Among the proteolytic enzymes in shrimp, trypsin is the most important, as it hydrolyzes 50–60% of the consumed protein, catalyzing the separation of peptide bonds on the carboxyl side of lysine and arginine amino acids [39]. As widely known, protein sources are the most expensive ingredients in the diet, and thus, in this study, the maintenance of trypsin’s hydrolysis activity, regardless of the protein source used, indicates greater utilization and consequent animal growth.
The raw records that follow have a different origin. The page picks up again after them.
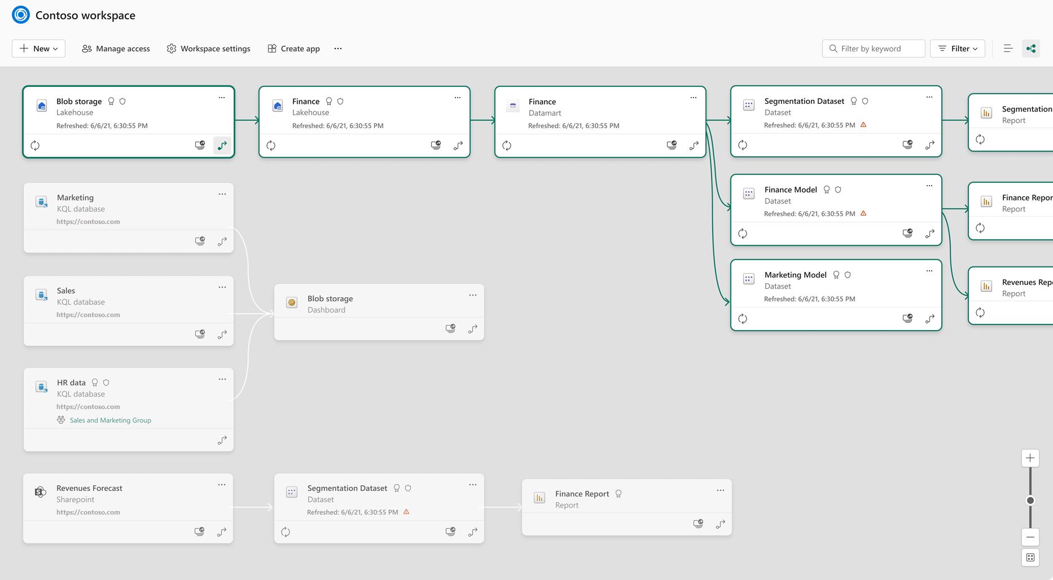Open more options for Segmentation Dataset top card
Image resolution: width=1053 pixels, height=580 pixels.
coord(929,97)
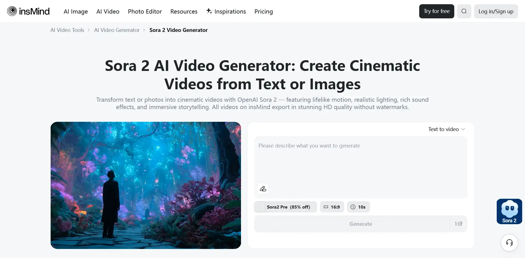Open the headset customer support icon
The height and width of the screenshot is (258, 525).
(x=509, y=242)
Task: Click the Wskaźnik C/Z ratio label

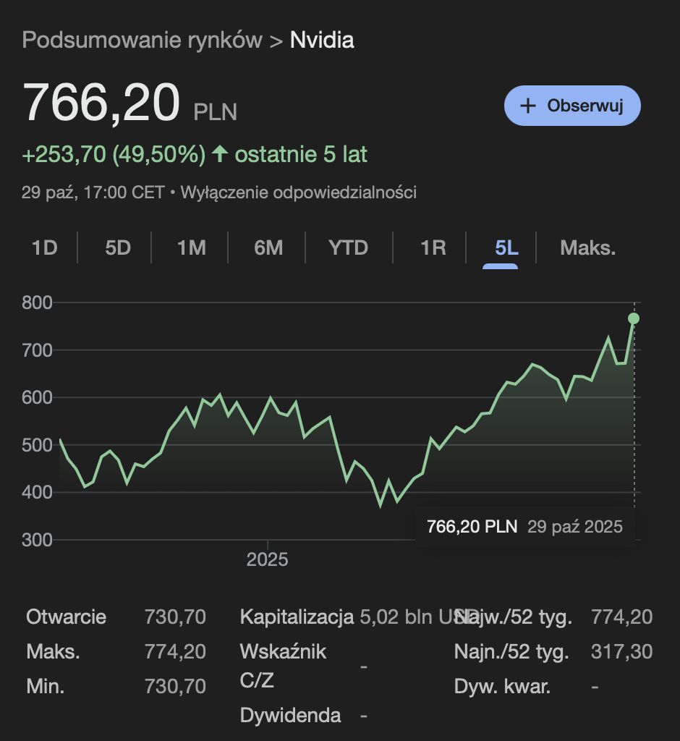Action: [x=283, y=666]
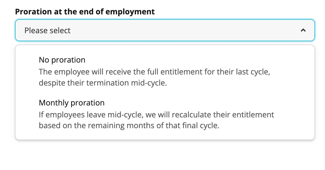Click the empty middle area of the select field
The width and height of the screenshot is (325, 170).
(x=184, y=30)
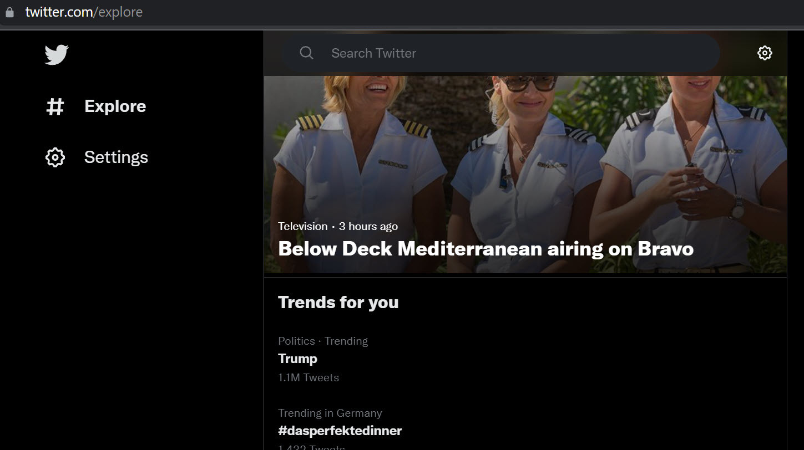Click the 1.1M Tweets count under Trump
The height and width of the screenshot is (450, 804).
click(308, 377)
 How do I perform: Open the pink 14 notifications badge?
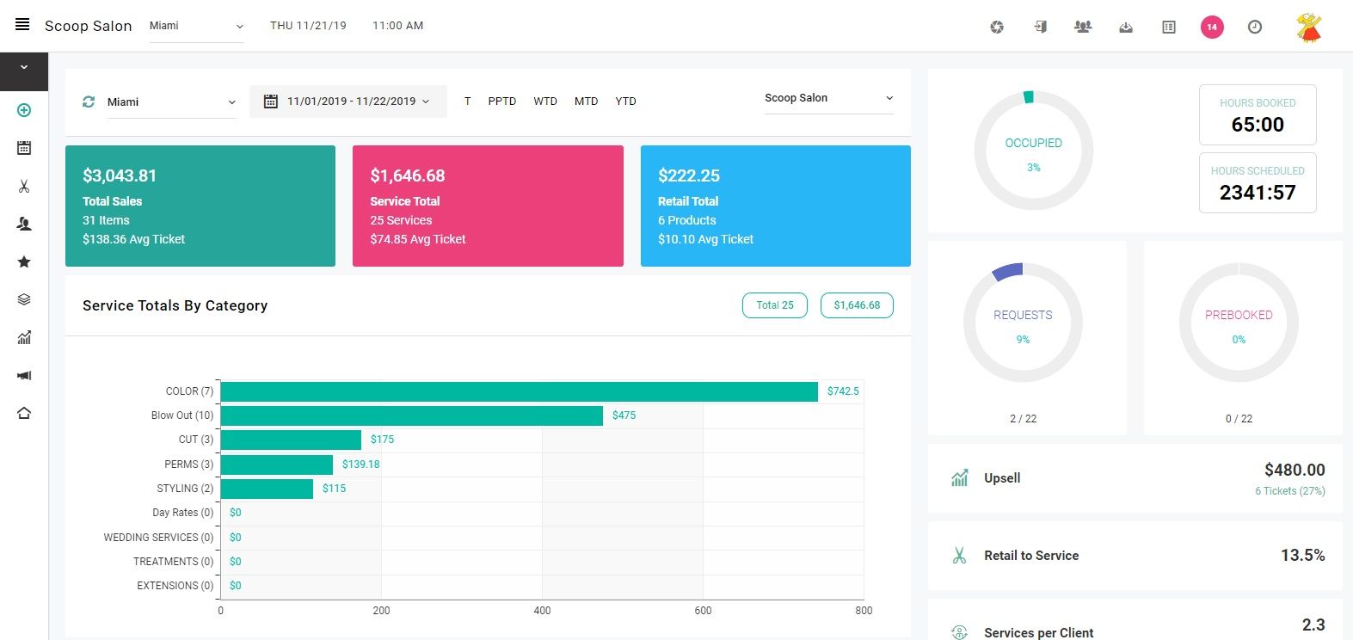(1211, 27)
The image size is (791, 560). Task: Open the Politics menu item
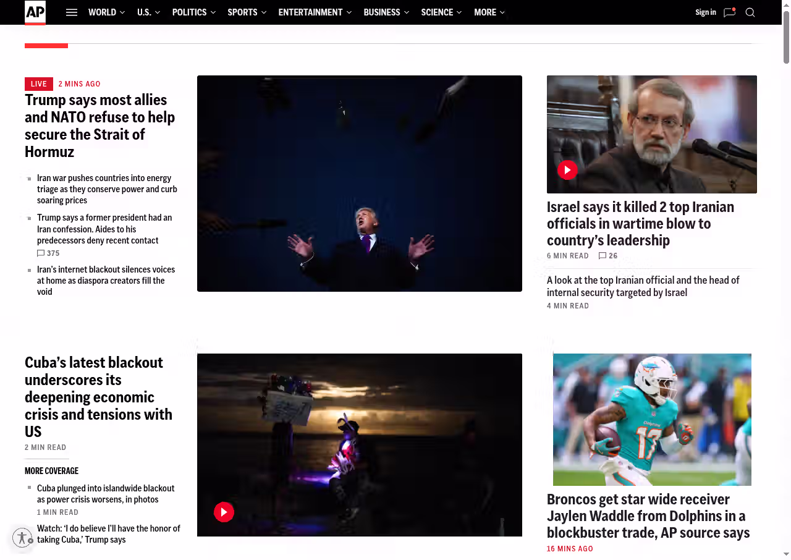190,12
After proteins, carbohydrates constitute the most abundant group of biomolecules in the diet. The activities of carbohydrases (amylase, cellulase, maltase, sucrase) indicate the species’ capacity to adapt to different diets and benefit from various types of carbohydrates [36], such as the additives included in the hydrolysate (maltodextrin). Changes in the expression of several genes in the hepatopancreas and muscle tissues of P. vannamei have been observed when promoting a change in diets from an animal protein source to a plant protein source and vice versa, suggesting that these changes may be related to metabolic and physiological adjustments to assimilate the type of food provided [40]. However, it is believed that the ability to digest different foods is related to the enzymatic profile of a given species [41].

Lipase is responsible for the hydrolysis of glycerol esters of long-chain fatty acids [41]. Although there were no statistical differences in the chemical composition of the ether extract in the tested diets, the use of different hydrolysates did not affect the enzymatic activity of the shrimp. Even though there was no chemical difference between the ingredients tested, they could have triggered different enzymatic responses.
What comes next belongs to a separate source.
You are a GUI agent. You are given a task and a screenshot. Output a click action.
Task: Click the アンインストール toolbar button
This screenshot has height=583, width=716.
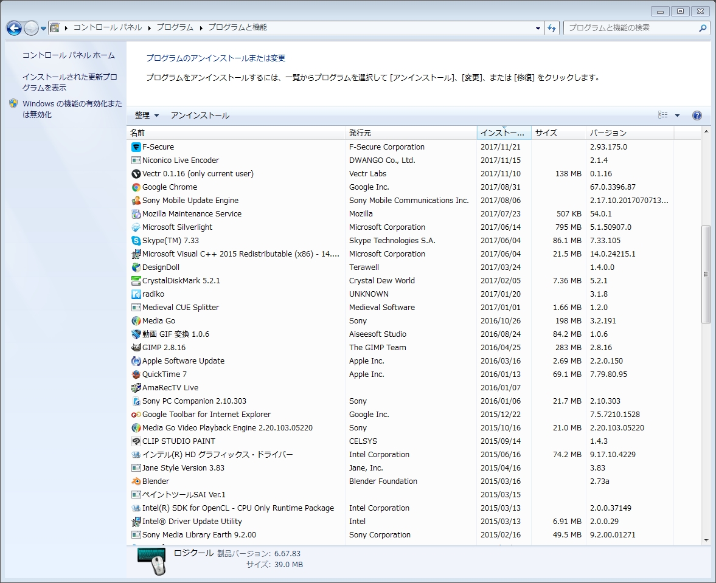[x=200, y=116]
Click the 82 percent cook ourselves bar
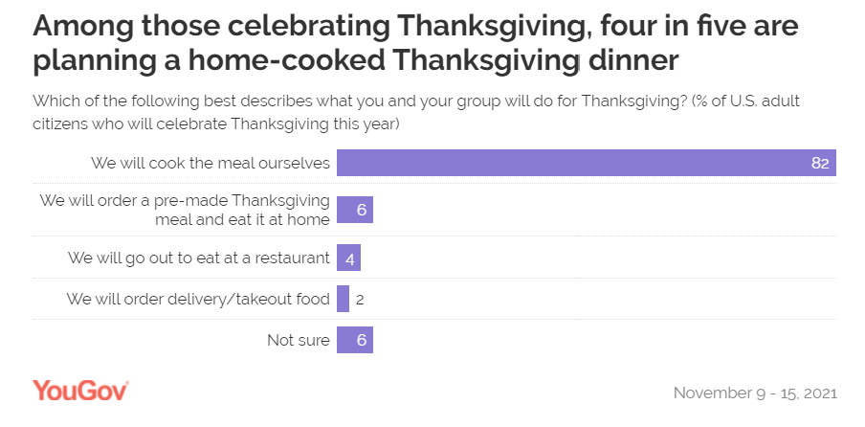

Hemocytes are part of the cellular defense system of P. vannamei, responsible for phagocytosis, nodulation, and encapsulation, and can be used as a quantitative parameter to measure the response to stress in shrimp. An increase in total hemocytes indicates an improvement in the organism’s health, as it will form phagocytic cells that play a role in the defense against microbial infections. The supply of dietary immunostimulants is intended to activate the non-specific immune system of cells, such as hemocytes, in invertebrates [42]. In the present study, the hemocyte count was not altered, thus indicating that the tested hydrolysates did not have an immunostimulatory effect.

Finally, different protein hydrolysates can be potentially included to partially replace fishmeal protein in the shrimp feed industry [9,10,31,43], with or without additives, maintaining performance, health, and body composition.

5. Conclusions

All the tested hydrolysates, with or without additives, as well as the commercial product, can be used to partially replace fishmeal in the diets of Penaeus vannamei in the nursery phase, maintaining equivalent and good growth performance, welfare, carcass chemical composition, and digestive enzyme activity. The recommended inclusion level in the diets of P. vannamei in the nursery phase for any of the tested ingredients is 6%. Additionally, this study provides important information for the formulation of nutritionally balanced diets with reduced dependence on fishmeal for the Pacific white shrimp.